___ Text passage

So who is behind the Barbier-Mueller collection?

Barbier Mueller Collection inside
Joseph Mueller in 1957
As Sotheby’s is VERY very very very VERY quick and eager to point out, the Barbier-Mueller collection has its foundation in the collecting activity of Josef Mueller who, according to Sotheby’s, first bought a Latin American artefact in 1920. Sotheby’s goes on to emphasise that the collection is “century-old”. Why? Because most of the collection is not “century-old”; by setting recently acquired items near old items the auction house is trying to get people off their back. Good luck.
Since I think the 70s, the Barbier-Mueller collection has been administered by Joseph Mueller’s son-in-law, Jean Paul Barbier-Mueller as well as Mueller’s daughter, Monique. The couple have expanded the collection and opened two museums: the Musée Barbier-Mueller in Geneva, Switzerland in 1977 and the Museu Barbier-Mueller d’Art Precolombí in Barcelona in 1997.
The shape and contents of the Barbier-Mueller Collection as it stands today seems to have much more to do with the activities of the Barbier-Muellers in the latter part of the 20th century rather than the collecting of Mueller in the early part of the 20th century. Call me out on this if I am wrong, but see below.

Why are they selling this stuff?

Well, in 1997 the Museu Barbier-Mueller d’Art Precolombí opened in Barcelona specifically to house the Latin American stuff from the Barbier-Mueller central in Geneva. On 14 September 2012, Barbier-Mueller Barcelona closed because it was not economically viable. The museum was unable to reach an agreement with Jean Paul Barbier-Mueller, who seems to have decided to scrap the whole thing. The objects in Barbier-Mueller Barcelona were sent back to Switzerland and Jean Paul set about selling some portion of them. Enter the Sotheby’s sale…which was announced the same month that Barbier-Mueller Barcelona shut its doors.

What is being sold?

The portion of the Barbier-Mueller collection being sold at Sotheby’s is pretty much your standard hodge-podge of “Precolumbian” things from up and down the Americas. Indeed, contents of the sale catalogue is not unlike the catalogues produced for several decades of Sotheby’s New York’s biannual Precolombian sale. Plenty of these items came through those sales. At least one (lot 13) came from my pet ‘favorite’ dealer at the moment, the late Everett Rassiga.
Everything is pretty standard marketable stuff: the popular things people buy for whatever reason. To go a step further, a lot of the items are exactly the sorts that have been (controversially) called fakes by Karen O. Bruhns and Nancy L. Kelker in Faking Ancient Mesoamerica and in Faking the Ancient Andes. I can certainly see how many of these things are just too perfect, too appealing, too modern, and totally unknown in the actual archaeological record. Take that with a grain of salt, but don’t just accept these things are all ‘real’.

How is the provenance?

This section is partially in response to criticism over Peru’s action to recover the Peruvian items in the auction. Reporting on the issue makes it seem that the collection is all pre-1920s and that Peru is acting anyway. Other commentators have stated that this is evidence “that museums and others were snookered into accepting a 1970 date for acquisitions of artifacts”, stating that such a claim is unreasonable.
I don’t want to go into the 1970-or-not debate, but I think it is worth having a look at the provenance of these objects before we start saying such things. Why? As I said, Sotheby’s REALLY wants you to think that all of this stuff appeared in Switzerland magically in the 1920s. That simply isn’t reality.

______
___ Excerpted records

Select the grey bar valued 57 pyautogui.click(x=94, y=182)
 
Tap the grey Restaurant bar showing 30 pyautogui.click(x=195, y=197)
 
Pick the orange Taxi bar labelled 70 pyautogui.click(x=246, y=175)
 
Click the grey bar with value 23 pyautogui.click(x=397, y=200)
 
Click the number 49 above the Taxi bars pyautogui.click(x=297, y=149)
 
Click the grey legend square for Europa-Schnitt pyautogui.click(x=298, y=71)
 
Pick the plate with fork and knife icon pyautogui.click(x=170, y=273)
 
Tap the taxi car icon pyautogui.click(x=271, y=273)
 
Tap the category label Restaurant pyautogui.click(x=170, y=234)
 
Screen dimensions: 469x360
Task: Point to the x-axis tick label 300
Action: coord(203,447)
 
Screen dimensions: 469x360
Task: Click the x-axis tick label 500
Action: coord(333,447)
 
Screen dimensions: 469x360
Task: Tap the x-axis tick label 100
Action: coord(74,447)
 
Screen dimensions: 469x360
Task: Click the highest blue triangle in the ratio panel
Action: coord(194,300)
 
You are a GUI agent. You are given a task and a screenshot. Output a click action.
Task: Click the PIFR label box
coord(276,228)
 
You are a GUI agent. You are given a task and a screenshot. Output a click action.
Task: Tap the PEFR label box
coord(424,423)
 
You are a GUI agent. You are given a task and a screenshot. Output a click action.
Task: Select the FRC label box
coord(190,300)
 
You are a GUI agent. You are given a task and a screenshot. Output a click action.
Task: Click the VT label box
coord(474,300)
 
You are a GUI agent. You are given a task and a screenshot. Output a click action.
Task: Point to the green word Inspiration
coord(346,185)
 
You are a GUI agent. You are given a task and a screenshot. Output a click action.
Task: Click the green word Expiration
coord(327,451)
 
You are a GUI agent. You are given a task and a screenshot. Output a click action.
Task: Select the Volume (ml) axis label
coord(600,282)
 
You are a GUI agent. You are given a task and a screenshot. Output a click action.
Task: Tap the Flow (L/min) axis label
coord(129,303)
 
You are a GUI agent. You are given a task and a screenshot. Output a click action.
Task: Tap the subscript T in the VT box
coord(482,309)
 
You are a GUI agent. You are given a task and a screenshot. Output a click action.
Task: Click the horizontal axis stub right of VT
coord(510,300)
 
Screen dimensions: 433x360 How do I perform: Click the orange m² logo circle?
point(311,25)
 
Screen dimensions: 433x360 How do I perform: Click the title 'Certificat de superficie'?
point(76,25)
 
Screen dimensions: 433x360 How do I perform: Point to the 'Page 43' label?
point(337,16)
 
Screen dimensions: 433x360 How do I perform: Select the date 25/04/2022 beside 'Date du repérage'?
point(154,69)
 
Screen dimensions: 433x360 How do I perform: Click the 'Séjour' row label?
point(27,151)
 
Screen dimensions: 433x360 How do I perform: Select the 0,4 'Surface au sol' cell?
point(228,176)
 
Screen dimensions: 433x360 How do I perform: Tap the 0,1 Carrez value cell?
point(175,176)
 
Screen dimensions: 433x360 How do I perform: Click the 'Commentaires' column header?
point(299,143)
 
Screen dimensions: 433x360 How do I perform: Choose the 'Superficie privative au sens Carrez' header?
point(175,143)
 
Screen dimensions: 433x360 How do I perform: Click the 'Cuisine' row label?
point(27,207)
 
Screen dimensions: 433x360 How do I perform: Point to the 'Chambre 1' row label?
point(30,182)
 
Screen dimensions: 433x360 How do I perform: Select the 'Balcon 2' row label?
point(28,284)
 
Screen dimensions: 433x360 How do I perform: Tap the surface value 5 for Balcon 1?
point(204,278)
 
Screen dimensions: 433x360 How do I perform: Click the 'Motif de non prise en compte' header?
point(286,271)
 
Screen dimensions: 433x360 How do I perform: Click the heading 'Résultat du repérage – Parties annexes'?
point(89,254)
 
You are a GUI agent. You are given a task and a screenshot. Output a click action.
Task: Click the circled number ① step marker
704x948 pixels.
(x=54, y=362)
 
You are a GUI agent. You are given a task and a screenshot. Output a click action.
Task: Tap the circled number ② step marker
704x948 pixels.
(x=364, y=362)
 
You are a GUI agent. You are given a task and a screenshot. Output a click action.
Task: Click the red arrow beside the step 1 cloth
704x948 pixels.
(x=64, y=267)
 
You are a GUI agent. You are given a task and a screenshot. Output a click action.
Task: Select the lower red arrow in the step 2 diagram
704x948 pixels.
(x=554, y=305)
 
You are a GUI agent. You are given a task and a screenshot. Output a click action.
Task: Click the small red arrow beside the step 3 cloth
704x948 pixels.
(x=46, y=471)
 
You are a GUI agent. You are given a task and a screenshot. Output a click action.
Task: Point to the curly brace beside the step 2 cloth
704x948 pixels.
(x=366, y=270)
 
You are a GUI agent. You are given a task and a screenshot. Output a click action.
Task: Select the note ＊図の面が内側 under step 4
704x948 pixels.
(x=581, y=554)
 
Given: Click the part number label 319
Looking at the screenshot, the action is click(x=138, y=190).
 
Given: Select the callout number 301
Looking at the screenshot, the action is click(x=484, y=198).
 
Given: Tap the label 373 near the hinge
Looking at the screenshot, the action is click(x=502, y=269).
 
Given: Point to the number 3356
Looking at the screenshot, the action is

______

* **Goal of the exercise**
Reproduce, word for word, the stretch of the text on the Barbier-Mueller collection from "Everything is pretty" through "are all ‘real’.". Ignore the data entirely.

* **Answer space**
Everything is pretty standard marketable stuff: the popular things people buy for whatever reason. To go a step further, a lot of the items are exactly the sorts that have been (controversially) called fakes by Karen O. Bruhns and Nancy L. Kelker in Faking Ancient Mesoamerica and in Faking the Ancient Andes. I can certainly see how many of these things are just too perfect, too appealing, too modern, and totally unknown in the actual archaeological record. Take that with a grain of salt, but don’t just accept these things are all ‘real’.